Unknown Mortal Orchestra © DR
Laurent Hoebrechts
Laurent Hoebrechts Journaliste musique

Avec Multi-Love, le dernier album de son groupe Unknown Mortal Orchestra, Ruban Nielson raconte l’histoire intime d’un triangle amoureux. Explications avant son concert à dour.

La chanson figure sur le 2e album d’Unknown Mortal Orchestra: So Good At Being In Trouble. Tellement doué pour se retrouver dans les problèmes… Si ce n’est pas autobiographique, cela y ressemble. Les difficultés, Ruban Nielson (au centre sur la photo), cerveau agité, du projet Unknown Mortal Orchestra, semble en effet parfois les chercher.

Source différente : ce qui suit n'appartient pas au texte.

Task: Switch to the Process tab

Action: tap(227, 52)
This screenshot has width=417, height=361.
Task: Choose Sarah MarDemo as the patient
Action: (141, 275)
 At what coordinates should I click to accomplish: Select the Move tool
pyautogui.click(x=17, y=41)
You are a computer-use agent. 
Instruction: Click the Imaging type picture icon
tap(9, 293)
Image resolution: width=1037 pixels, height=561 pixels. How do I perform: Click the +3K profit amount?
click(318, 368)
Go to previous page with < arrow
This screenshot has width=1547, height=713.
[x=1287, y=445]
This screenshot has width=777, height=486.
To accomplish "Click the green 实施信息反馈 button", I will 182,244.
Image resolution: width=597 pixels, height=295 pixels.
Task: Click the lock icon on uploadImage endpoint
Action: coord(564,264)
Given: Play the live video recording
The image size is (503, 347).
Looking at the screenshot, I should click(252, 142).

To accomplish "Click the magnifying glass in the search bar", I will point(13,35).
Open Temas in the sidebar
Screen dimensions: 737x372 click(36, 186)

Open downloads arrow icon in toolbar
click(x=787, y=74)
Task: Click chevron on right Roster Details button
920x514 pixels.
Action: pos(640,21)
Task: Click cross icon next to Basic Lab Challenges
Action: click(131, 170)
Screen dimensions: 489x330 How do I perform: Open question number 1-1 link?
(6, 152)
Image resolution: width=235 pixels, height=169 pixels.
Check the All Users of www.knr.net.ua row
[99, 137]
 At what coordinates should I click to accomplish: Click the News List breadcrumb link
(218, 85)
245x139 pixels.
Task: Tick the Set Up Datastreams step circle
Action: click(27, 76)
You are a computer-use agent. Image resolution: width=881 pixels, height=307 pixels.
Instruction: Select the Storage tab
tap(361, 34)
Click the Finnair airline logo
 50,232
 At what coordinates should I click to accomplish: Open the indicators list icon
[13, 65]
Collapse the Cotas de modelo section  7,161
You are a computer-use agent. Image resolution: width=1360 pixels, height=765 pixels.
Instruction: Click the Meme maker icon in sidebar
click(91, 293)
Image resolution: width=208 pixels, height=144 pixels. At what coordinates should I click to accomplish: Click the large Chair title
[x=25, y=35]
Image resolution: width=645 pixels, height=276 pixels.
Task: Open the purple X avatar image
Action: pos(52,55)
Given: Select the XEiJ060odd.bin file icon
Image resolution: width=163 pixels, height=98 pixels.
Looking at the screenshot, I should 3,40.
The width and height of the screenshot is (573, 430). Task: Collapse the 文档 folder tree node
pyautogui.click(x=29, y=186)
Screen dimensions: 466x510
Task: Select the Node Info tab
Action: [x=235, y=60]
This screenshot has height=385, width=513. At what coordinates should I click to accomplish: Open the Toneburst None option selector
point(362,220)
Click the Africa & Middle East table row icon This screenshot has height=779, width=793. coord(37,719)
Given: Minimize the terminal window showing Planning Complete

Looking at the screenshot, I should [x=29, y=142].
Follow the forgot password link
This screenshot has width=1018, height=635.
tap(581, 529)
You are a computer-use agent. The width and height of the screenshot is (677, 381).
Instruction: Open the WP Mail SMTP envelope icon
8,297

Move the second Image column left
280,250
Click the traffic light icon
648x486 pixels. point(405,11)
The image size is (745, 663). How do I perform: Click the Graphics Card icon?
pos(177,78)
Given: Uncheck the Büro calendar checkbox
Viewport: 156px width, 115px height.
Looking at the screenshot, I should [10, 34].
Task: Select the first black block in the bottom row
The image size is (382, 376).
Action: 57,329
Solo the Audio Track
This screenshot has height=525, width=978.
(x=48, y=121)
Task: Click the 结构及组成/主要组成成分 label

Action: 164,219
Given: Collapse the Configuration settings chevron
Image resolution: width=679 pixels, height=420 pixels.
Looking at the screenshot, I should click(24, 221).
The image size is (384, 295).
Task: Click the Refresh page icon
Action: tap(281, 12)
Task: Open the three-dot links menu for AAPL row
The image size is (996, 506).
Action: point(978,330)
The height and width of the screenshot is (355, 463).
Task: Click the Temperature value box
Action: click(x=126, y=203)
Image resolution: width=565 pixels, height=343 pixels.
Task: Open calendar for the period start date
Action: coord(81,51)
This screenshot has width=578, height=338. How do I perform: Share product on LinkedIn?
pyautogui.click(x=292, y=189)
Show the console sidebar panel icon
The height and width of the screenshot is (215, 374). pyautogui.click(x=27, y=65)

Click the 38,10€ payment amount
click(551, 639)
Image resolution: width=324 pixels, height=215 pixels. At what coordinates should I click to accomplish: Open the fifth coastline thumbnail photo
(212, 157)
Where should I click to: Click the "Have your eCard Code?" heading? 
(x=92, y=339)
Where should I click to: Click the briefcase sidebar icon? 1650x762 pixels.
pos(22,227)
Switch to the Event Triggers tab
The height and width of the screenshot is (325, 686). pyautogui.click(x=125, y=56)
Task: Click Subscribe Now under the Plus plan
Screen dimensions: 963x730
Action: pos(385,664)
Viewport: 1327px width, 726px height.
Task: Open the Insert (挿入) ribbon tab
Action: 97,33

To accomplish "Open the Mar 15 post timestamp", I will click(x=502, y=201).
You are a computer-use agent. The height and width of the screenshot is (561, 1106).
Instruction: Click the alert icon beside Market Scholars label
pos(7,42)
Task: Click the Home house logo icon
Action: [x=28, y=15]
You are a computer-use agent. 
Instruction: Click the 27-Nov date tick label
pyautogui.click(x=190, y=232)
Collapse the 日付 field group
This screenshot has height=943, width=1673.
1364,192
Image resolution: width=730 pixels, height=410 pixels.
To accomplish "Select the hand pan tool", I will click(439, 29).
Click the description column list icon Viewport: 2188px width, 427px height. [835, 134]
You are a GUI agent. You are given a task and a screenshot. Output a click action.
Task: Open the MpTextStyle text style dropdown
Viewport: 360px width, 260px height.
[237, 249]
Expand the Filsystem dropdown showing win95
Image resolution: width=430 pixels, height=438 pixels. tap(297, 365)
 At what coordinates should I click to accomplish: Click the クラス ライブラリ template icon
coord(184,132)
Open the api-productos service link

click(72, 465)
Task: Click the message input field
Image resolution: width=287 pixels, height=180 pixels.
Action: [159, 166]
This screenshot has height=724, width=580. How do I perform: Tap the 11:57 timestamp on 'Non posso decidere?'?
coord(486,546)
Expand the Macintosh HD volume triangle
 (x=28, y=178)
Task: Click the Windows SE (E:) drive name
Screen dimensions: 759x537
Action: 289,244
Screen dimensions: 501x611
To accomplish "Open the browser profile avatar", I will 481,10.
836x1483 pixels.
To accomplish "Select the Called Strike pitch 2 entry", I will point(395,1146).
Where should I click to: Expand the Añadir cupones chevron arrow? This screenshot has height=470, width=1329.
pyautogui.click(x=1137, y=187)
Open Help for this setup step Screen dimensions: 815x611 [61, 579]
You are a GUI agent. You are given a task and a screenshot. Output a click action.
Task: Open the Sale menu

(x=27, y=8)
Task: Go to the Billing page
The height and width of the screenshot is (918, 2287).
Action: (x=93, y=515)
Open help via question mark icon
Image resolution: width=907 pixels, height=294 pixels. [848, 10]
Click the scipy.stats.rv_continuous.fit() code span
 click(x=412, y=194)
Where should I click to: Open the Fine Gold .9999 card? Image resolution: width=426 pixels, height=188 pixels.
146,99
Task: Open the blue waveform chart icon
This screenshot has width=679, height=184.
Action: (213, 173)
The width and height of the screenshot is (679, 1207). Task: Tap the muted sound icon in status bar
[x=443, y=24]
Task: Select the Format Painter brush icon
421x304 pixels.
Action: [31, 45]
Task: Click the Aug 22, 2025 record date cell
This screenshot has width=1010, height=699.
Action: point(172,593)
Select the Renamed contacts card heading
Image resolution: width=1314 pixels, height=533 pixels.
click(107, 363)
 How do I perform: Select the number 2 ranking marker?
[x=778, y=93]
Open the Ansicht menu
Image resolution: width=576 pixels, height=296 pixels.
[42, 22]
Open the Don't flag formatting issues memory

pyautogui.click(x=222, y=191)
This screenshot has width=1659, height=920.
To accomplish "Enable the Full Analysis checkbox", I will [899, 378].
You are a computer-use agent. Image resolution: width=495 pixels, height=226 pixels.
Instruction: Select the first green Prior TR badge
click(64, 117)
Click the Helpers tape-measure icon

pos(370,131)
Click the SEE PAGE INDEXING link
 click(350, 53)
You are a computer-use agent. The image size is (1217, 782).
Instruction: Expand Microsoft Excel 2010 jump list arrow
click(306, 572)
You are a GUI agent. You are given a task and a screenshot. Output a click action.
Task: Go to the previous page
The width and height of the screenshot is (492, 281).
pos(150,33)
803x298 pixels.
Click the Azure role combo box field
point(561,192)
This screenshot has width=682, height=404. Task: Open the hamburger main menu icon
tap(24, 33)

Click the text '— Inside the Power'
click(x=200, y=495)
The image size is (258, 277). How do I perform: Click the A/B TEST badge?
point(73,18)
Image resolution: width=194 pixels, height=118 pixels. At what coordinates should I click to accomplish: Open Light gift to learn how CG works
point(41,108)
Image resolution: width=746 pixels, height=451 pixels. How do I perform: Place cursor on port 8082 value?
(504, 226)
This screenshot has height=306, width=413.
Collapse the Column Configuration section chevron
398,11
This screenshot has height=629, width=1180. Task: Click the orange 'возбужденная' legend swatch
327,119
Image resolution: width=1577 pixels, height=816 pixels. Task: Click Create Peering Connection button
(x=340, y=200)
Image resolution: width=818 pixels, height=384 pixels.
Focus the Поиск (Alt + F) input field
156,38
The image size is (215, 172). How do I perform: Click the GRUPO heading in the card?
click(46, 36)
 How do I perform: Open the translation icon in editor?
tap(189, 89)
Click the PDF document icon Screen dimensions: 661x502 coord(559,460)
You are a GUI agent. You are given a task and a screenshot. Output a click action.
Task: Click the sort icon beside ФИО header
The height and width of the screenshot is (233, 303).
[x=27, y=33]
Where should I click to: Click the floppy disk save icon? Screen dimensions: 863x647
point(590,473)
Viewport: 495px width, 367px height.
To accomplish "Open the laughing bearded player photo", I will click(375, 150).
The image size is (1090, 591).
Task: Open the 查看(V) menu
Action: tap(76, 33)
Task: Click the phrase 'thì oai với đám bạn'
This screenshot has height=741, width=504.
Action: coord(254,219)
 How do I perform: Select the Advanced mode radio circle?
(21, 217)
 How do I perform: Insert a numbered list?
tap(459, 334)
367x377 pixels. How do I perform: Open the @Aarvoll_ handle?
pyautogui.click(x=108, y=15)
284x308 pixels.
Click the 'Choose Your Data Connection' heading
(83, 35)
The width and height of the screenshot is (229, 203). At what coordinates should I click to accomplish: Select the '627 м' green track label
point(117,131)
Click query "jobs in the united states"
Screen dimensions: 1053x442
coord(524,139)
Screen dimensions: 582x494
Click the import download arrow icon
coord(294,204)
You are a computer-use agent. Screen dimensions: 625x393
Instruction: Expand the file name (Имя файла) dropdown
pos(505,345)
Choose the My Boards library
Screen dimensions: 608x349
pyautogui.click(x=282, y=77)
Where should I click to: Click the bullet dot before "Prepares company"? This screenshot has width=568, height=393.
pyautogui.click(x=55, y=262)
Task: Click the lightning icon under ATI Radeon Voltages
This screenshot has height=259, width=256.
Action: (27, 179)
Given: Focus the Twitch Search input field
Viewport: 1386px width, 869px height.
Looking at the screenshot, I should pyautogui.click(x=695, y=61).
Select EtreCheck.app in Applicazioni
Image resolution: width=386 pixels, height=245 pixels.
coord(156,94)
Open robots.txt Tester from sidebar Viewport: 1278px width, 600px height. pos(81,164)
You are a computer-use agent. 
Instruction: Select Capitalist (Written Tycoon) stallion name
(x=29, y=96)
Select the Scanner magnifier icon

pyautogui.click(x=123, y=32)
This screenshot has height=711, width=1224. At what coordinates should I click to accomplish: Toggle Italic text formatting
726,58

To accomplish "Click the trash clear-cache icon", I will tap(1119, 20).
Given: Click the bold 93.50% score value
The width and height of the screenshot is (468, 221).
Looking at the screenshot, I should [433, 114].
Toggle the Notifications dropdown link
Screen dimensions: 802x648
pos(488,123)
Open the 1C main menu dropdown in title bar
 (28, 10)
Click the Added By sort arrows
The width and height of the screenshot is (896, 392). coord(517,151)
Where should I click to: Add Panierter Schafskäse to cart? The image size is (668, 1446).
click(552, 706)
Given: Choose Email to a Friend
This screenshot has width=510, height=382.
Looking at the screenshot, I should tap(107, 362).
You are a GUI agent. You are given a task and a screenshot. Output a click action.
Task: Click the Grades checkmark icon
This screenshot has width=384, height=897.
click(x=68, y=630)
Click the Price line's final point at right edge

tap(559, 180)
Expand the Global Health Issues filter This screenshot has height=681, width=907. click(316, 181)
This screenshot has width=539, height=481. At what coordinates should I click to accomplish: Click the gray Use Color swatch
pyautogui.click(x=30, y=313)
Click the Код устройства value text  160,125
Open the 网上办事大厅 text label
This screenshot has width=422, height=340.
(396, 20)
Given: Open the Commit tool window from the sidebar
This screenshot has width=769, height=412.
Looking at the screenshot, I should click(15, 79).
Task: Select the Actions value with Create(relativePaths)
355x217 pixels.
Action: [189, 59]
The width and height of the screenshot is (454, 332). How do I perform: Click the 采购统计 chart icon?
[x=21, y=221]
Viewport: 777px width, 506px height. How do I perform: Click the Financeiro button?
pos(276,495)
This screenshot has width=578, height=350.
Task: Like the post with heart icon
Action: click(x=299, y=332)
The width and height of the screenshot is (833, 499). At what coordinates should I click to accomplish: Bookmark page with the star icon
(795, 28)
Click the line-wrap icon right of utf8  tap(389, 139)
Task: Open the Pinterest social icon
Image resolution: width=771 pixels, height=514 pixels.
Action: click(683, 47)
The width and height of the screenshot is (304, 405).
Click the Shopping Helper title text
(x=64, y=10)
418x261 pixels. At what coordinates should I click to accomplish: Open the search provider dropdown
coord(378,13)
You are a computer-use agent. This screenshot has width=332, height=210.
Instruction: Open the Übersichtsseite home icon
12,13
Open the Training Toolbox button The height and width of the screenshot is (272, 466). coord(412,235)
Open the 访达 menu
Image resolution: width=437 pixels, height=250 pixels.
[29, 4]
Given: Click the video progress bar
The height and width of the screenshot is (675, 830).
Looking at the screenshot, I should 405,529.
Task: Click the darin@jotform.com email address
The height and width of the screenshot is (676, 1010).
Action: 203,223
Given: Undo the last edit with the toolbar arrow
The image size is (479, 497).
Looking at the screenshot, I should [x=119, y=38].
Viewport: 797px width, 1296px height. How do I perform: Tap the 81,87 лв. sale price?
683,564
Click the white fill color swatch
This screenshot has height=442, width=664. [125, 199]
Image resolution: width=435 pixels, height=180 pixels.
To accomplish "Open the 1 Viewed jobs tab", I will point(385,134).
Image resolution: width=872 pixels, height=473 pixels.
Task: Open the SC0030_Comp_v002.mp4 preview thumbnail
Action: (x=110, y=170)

Cela ne saute pas forcément aux yeux. Quand on le rencontre, le Néo-Zélandais installé à Portland a la conversation cordiale, à peine piquée de l’un ou l’autre trait d’esprit auto-flagellatoire. Il remonte le fil de son histoire: le premier morceau lâché sur Bandcamp, l’album qui suit et qui croule sous les louanges de la presse indie, pop psychédélique à petit budget qui fait mouche. L’emballement est là, bien différent de celui qu’il déjà a pu connaître auparavant chez lui, en Nouvelle-Zélande, avec son premier groupe, Mint Chicks. « A ce moment-là, c’était toujours sous contrôle. C’est tout autre chose de se retrouver à tourner à travers les Etats-Unis, avec un groupe « cool » qui bénéficie d’une large couverture de la presse branchée, entouré de gens qui vous amènent de la drogue… Au début, c’est super. Mais le rythme est tellement soutenu, vous bossez tellement, que les problèmes arrivent vite. Quand mon bassiste a fini à l’hôpital, on a commencé à repenser le truc. Personne n’avait envie de crever après un disque: on a envie d’en faire plus. L’autre facteur est que ma femme a accouché d’un deuxième enfant. Je voulais devenir un bon père. Pas seulement un bon musicien. » C’est ce chaos-là que racontait l’album II, sorti en 2013. Deux ans plus tard, Ruban Nielson a-t-il trouvé la sérénité? Pas certain…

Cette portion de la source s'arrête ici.